In some scenarios, it is necessary to create Sudo rules in EPM macOS to allow specific executions that cannot be bypassed. These rules must be configured with caution, ensuring that they only address the identified need without creating security gaps.
How to assess the need for a SUDO rule
- Analyze whether the issue can be resolved without using SUDO (e.g., permission adjustments or execution alternatives).
- If not possible, determine which command requires privilege elevation.
- Define whether the rule will be applied to a specific user or a segregation (User or Device).
- Plan the removal of the rule after execution if it is a one-time requirement.
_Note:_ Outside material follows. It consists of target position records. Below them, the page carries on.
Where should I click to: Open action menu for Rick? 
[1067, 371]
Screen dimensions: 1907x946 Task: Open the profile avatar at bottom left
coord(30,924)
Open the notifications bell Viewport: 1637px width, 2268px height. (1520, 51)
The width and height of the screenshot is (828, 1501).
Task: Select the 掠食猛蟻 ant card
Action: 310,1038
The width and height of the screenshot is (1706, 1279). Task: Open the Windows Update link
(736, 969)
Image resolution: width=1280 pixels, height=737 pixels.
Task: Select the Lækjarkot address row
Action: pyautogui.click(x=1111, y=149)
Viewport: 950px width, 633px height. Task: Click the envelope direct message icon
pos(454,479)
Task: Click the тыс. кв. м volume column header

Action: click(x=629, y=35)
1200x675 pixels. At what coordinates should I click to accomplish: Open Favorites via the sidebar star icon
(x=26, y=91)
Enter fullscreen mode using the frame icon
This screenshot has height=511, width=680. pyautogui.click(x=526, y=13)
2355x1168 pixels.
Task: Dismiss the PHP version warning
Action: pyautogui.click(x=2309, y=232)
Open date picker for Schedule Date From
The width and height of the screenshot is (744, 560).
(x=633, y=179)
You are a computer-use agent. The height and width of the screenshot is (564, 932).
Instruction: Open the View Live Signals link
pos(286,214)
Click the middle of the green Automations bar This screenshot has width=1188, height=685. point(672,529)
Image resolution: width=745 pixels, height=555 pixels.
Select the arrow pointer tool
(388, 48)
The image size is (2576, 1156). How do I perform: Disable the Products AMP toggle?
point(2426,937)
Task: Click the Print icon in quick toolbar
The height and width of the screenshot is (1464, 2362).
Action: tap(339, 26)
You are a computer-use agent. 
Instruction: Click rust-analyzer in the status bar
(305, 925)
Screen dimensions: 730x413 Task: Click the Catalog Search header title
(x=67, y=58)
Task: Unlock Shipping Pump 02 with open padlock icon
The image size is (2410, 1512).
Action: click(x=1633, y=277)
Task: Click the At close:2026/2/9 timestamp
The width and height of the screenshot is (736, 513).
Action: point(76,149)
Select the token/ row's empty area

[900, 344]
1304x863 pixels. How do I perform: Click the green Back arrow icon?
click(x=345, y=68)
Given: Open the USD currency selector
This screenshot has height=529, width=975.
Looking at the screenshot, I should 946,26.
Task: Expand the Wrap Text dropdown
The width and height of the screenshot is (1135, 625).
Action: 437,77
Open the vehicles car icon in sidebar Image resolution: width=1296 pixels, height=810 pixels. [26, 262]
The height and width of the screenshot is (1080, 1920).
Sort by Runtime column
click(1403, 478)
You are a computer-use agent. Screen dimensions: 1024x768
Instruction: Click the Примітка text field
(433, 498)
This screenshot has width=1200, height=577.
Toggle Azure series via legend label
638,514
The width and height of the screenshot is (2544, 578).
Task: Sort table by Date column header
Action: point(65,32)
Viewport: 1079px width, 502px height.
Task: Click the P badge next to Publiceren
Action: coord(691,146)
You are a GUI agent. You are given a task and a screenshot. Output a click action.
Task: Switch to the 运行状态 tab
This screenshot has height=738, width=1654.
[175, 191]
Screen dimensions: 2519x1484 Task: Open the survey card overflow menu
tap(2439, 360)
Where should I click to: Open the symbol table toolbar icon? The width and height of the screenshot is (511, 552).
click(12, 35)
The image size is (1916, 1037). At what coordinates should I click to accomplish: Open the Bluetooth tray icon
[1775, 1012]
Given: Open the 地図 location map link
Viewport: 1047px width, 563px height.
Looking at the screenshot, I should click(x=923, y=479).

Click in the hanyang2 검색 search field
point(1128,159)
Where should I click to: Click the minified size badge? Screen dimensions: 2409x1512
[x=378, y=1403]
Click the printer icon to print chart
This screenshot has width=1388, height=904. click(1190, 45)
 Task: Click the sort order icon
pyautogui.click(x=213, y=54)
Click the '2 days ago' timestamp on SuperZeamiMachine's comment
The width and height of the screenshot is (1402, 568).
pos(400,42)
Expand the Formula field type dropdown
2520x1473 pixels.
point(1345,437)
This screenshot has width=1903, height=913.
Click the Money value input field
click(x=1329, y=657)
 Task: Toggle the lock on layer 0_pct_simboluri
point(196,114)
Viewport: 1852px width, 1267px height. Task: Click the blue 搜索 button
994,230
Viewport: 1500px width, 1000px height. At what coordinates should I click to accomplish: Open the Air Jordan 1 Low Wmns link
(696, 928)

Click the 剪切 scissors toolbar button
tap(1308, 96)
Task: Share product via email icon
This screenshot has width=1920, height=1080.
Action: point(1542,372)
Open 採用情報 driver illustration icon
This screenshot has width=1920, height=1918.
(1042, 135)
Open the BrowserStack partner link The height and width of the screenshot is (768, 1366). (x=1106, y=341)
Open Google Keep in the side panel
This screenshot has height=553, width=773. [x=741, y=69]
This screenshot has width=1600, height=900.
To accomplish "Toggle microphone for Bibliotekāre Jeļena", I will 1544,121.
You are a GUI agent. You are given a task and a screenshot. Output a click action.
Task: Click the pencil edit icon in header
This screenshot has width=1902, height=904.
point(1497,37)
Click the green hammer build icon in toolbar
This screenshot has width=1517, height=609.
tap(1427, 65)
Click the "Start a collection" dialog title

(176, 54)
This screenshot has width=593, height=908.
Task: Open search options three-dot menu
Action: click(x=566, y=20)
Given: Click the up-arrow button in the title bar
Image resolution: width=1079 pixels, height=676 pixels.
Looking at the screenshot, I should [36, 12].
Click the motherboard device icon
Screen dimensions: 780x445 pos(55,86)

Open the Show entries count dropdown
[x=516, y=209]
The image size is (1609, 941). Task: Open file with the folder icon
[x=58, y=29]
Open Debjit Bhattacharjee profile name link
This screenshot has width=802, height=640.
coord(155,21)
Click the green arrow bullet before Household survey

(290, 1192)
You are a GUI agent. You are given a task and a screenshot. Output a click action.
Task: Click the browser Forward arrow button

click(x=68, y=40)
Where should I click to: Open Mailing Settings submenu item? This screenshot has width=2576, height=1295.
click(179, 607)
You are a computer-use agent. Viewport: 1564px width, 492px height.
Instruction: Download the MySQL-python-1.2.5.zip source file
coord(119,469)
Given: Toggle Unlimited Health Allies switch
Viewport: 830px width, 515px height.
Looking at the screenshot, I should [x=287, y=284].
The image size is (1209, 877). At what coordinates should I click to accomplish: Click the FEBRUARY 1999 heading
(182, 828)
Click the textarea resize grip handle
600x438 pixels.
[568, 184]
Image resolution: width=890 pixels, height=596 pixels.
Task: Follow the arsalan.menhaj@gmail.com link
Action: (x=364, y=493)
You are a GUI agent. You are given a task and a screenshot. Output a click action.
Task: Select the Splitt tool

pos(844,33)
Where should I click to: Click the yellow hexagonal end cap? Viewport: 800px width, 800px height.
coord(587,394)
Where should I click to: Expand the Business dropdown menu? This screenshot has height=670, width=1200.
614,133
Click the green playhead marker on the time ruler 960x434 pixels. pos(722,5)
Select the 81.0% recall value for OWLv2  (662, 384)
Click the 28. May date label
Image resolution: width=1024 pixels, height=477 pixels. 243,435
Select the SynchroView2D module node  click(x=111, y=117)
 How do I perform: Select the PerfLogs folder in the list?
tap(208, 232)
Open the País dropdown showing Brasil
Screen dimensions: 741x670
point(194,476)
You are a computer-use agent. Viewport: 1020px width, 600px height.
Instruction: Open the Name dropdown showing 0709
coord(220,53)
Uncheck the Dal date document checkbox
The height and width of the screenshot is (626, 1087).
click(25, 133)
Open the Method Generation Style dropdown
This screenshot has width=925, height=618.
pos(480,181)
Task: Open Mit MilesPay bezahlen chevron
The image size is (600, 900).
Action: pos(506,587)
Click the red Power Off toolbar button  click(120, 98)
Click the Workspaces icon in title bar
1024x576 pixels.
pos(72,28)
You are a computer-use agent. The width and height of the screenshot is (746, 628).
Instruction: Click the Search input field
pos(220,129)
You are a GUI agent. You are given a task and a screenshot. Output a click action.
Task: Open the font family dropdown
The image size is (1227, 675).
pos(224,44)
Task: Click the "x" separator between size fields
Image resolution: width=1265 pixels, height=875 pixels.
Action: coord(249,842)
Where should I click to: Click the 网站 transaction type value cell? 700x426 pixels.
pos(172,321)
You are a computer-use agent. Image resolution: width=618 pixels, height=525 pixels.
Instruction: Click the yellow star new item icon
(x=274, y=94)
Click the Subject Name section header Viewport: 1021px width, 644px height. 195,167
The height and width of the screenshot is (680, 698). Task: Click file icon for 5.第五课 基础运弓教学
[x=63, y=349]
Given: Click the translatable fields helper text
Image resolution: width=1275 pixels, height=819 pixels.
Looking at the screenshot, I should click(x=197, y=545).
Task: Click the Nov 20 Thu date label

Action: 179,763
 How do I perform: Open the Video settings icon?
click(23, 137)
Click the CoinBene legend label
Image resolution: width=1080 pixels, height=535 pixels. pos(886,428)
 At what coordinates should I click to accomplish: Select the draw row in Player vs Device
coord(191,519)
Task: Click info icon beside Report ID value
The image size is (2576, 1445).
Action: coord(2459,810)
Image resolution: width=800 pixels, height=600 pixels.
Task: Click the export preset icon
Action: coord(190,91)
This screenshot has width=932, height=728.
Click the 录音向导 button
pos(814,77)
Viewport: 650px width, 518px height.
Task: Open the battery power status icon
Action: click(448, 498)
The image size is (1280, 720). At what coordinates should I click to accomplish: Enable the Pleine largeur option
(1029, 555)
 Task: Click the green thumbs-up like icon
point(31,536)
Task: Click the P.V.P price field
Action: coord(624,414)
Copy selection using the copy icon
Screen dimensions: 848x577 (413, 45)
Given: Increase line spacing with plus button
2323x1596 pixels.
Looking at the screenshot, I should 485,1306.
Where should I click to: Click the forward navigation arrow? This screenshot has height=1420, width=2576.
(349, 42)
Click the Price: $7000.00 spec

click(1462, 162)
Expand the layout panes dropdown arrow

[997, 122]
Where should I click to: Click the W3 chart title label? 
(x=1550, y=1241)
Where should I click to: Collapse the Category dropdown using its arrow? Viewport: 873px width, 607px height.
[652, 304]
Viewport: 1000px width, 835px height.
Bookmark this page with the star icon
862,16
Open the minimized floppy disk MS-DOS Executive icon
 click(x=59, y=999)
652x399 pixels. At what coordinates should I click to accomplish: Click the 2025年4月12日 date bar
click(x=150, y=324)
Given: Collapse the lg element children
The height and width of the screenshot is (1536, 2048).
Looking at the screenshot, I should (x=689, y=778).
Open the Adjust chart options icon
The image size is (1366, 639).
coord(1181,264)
How to configure SUDO rules in EPM
- In Segura®, go to the Product Menu and navigate to EPM > Policies > macOS > Sudo Rules.
- Click Add to create a new rule.
- Fill in the required fields:
- Command: enter the exact command or use wildcards or regex when necessary.
*(wildcard): matches any value.^regex$: defines exact matching between start (^) and end ($).
Regarding regex in SUDO: in SUDO rules, the matching mechanism uses POSIX regular expressions (not PCRE2). Use POSIX syntax when defining patterns.
- Segregation: define whether the rule will apply to all users or only to specific profiles.
- Comments: record the justification for the rule to ensure traceability.
- Command: enter the exact command or use wildcards or regex when necessary.
- Save the configuration and activate the rule.
For support in creating expressions, refer to the official Apple documentation on regex.